Job Description
A CQV Engineer is required by CareerWise Recruitment for our multinational pharmaceutical client in Dublin for a full time onsite, initial 12-month contract role, to start in the new year.
The CQV Engineer will lead CQV work for a number of projects including bulk processing, fill/pack lines and utilities/facilities upgrades.
Role of this position
1. Develop and execute commissioning, qualification, and validation protocols for equipment, utilities, and processes.
2. Prepare detailed documentation including URS, FRS, IOQ, and PQ protocols.
3. Coordinate and perform risk assessments and impact assessments for new and existing systems.
4. Collaborate with cross-functional teams to ensure timely project delivery.

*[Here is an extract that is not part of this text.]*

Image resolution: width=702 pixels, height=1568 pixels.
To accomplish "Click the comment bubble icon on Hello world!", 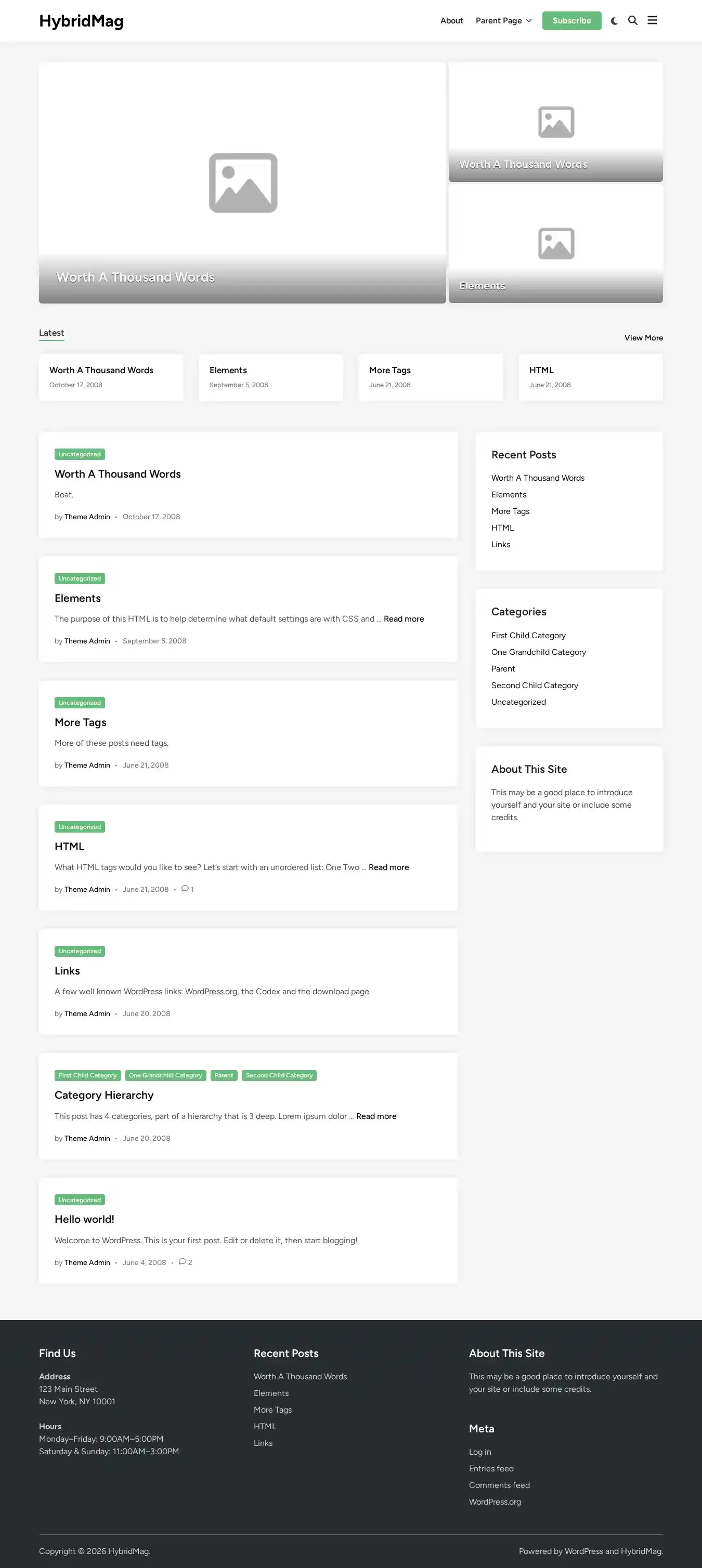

5. Troubleshoot and resolve issues that arise during the CQV process.
6. Ensure compliance with cGMP, FDA, and other relevant regulations and guidelines.
7. Maintain accurate and up-to-date documentation and reports.
8. Provide training and guidance to operational staff on validated systems and procedures.
JOB REQUIREMENTS
9. Bachelor's Degree (L8) in Engineering/Science/Technical.
10. Minimum of 5+ years relevant professional experience within the pharmaceutical industry.
11. Experience in process, fill/pack and utility systems of interest.